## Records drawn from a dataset
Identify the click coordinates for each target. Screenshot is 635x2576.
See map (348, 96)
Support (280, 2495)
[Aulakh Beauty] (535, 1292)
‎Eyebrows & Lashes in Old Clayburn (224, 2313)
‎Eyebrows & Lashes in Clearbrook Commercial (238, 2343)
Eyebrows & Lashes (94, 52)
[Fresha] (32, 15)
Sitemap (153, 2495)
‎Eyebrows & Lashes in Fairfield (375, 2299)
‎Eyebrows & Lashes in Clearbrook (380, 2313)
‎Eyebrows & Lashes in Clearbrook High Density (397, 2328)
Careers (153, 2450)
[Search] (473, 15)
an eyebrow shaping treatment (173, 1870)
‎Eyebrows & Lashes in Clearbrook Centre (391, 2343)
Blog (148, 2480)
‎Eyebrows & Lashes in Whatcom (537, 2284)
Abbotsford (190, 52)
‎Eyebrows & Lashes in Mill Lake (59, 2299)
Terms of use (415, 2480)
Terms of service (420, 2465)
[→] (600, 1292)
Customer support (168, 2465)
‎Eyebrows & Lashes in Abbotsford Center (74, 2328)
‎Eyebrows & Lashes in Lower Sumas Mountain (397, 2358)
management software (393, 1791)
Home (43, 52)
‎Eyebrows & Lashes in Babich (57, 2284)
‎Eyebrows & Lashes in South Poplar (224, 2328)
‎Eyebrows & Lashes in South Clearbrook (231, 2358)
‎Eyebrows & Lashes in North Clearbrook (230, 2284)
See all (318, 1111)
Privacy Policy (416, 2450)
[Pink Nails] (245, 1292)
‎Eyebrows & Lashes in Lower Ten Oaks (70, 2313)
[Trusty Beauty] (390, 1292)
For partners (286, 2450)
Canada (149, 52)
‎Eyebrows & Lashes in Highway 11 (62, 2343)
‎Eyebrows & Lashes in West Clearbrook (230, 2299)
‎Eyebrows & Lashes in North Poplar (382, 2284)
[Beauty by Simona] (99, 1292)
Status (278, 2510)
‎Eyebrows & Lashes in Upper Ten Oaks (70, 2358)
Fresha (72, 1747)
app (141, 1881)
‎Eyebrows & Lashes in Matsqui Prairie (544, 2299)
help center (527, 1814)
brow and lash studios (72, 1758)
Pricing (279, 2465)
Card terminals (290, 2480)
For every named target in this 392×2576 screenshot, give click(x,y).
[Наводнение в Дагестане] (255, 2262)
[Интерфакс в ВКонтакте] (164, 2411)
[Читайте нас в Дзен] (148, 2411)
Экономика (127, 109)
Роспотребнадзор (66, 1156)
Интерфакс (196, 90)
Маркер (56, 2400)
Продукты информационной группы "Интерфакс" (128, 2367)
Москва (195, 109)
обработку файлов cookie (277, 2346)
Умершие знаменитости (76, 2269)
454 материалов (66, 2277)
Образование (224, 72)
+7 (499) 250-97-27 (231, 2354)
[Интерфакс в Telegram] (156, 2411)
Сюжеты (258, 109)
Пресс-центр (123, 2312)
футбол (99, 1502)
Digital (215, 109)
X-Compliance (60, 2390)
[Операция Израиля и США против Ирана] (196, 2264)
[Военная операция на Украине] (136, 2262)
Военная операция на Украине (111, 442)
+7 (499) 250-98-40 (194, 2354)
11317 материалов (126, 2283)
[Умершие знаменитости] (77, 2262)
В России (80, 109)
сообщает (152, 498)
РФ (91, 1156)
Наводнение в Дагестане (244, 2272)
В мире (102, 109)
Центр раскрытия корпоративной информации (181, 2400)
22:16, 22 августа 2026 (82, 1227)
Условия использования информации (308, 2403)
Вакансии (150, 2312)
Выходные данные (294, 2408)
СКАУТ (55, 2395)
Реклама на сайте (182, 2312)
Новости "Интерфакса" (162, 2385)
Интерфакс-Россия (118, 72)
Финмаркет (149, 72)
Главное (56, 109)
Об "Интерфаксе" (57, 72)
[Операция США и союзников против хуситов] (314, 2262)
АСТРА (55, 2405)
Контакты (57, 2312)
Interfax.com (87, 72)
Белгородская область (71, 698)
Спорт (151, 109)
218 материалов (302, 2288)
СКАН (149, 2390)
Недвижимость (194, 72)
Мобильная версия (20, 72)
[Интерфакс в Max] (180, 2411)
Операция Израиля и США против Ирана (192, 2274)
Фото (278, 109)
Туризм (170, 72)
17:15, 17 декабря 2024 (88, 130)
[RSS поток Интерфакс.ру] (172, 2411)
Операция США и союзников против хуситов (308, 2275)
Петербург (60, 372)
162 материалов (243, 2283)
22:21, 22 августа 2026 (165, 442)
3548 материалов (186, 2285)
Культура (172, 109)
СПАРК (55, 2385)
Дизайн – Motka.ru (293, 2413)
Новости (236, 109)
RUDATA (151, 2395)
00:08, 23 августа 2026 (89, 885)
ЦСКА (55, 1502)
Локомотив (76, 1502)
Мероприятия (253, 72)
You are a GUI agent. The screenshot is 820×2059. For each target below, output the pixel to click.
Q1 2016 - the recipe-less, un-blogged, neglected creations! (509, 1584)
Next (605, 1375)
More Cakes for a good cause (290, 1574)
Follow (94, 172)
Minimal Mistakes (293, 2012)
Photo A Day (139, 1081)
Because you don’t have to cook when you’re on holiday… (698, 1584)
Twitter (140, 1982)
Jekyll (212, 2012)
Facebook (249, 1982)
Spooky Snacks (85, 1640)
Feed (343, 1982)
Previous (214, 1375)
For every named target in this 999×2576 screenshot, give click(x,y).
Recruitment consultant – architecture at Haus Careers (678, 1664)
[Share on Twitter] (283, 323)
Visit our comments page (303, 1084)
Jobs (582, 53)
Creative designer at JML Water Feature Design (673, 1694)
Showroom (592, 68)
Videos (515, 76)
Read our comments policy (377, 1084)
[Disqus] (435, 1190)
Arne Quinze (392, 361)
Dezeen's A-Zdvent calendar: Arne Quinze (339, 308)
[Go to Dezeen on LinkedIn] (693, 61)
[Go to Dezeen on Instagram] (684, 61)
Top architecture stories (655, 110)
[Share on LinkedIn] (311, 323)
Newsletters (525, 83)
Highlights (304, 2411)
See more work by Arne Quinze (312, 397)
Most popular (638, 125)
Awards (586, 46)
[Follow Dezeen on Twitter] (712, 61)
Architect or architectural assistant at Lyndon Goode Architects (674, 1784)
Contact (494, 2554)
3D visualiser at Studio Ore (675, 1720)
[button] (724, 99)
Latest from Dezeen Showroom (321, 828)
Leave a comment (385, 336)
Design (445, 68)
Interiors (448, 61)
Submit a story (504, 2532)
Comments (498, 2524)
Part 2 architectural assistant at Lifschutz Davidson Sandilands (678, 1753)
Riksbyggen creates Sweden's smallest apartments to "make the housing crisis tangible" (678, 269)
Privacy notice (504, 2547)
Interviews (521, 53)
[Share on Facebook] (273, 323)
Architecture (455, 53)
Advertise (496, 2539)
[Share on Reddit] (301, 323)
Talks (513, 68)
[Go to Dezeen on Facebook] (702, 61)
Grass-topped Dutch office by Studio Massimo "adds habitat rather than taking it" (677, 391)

## EXERCISE AIM
Reproduce every line above that contains the string "Дагестане".

## OUTPUT
[Наводнение в Дагестане] (255, 2262)
Наводнение в Дагестане (244, 2272)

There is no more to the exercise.